Query JSON data
Amazon Athena lets you query JSON-encoded data, extract data from nested JSON, search for values, and find length and size of JSON arrays. To learn the basics of querying JSON data in Athena, consider the following sample planet data:
{name:"Mercury",distanceFromSun:0.39,orbitalPeriod:0.24,dayLength:58.65} {name:"Venus",distanceFromSun:0.72,orbitalPeriod:0.62,dayLength:243.02} {name:"Earth",distanceFromSun:1.00,orbitalPeriod:1.00,dayLength:1.00} {name:"Mars",distanceFromSun:1.52,orbitalPeriod:1.88,dayLength:1.03}
Notice how each record (essentially, each row in the table) is on a separate line. To
query this JSON data, you can use a CREATE TABLE
statement like the
following:
CREATE EXTERNAL TABLE `planets_json`( `name` string, `distancefromsun` double, `orbitalperiod` double, `daylength` double) ROW FORMAT SERDE 'org.openx.data.jsonserde.JsonSerDe' STORED AS INPUTFORMAT 'org.apache.hadoop.mapred.TextInputFormat' OUTPUTFORMAT 'org.apache.hadoop.hive.ql.io.IgnoreKeyTextOutputFormat' LOCATION 's3://amzn-s3-demo-bucket/json/'
To query the data, use a simple SELECT
statement like the following
example.
SELECT * FROM planets_json
The query results look like the following.
# | name | distancefromsun | orbitalperiod | daylength |
---|---|---|---|---|
1 | Mercury | 0.39 | 0.24 | 58.65 |
2 | Venus | 0.72 | 0.62 | 243.02 |
3 | Earth | 1.0 | 1.0 | 1.0 |
4 | Mars | 1.52 | 1.88 | 1.03 |
Notice how the CREATE TABLE
statement uses the OpenX JSON SerDe, which requires each JSON
record to be on a separate line. If the JSON is in pretty print format, or if all records
are on a single line, the data will not be read correctly.
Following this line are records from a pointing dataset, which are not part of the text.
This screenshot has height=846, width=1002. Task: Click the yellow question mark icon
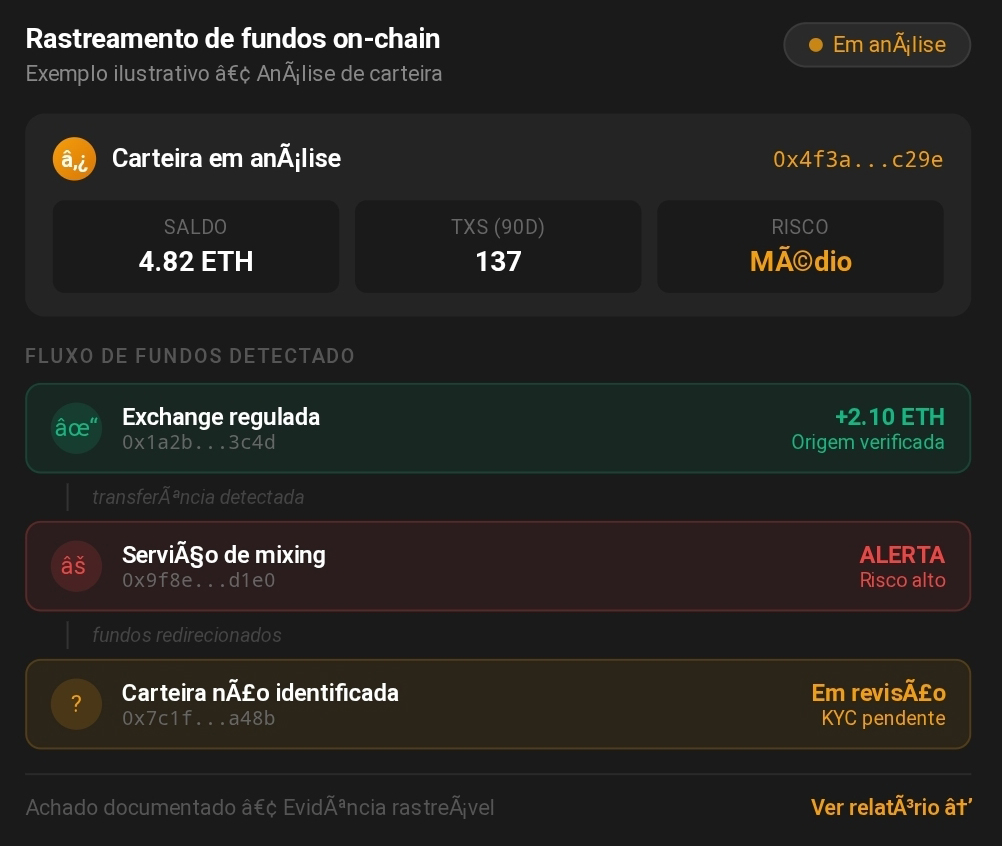click(x=77, y=704)
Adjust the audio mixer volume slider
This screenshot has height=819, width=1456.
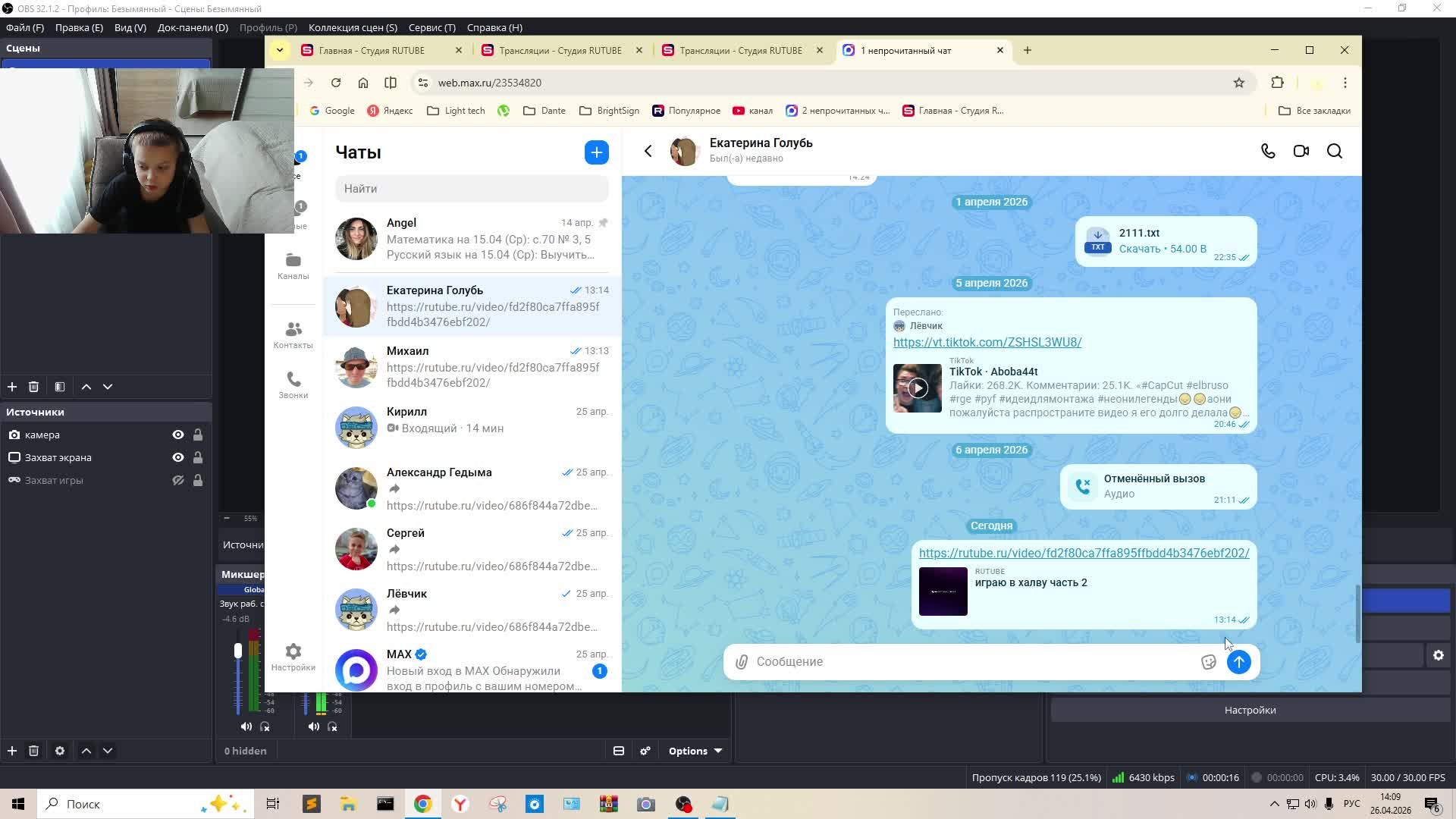pos(238,651)
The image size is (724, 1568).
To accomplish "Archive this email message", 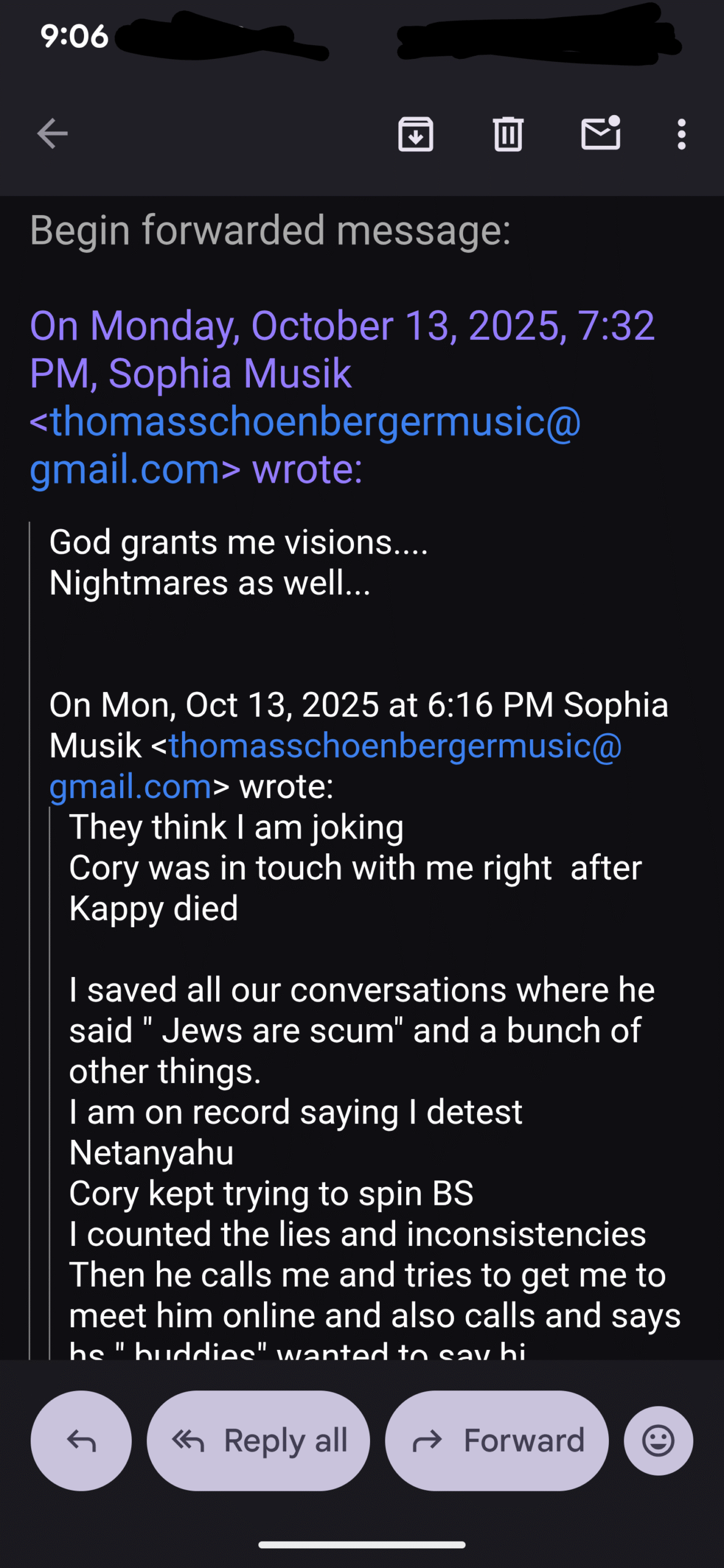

To query JSON data that is in pretty print format, you can use the Amazon Ion Hive SerDe instead of the OpenX JSON SerDe. Consider the previous data stored in pretty print format:
{ name:"Mercury", distanceFromSun:0.39, orbitalPeriod:0.24, dayLength:58.65 } { name:"Venus", distanceFromSun:0.72, orbitalPeriod:0.62, dayLength:243.02 } { name:"Earth", distanceFromSun:1.00, orbitalPeriod:1.00, dayLength:1.00 } { name:"Mars", distanceFromSun:1.52, orbitalPeriod:1.88, dayLength:1.03 }
To query this data without reformatting, you can use a CREATE TABLE
statement
like the following. Notice that, instead of specifying the OpenX JSON SerDe, the statement
specifies STORED AS ION
.
CREATE EXTERNAL TABLE `planets_ion`( `name` string, `distancefromsun` DECIMAL(10, 2), `orbitalperiod` DECIMAL(10, 2), `daylength` DECIMAL(10, 2)) STORED AS ION LOCATION 's3://amzn-s3-demo-bucket/json-ion/'
The query SELECT * FROM planets_ion
produces the same results as before. For
more information about creating tables in this way using the Amazon Ion Hive SerDe, see
Create Amazon Ion tables.
The preceding example JSON data does not contain complex data types such as nested arrays or structs. For more information about querying nested JSON data, see Example: deserializing nested JSON.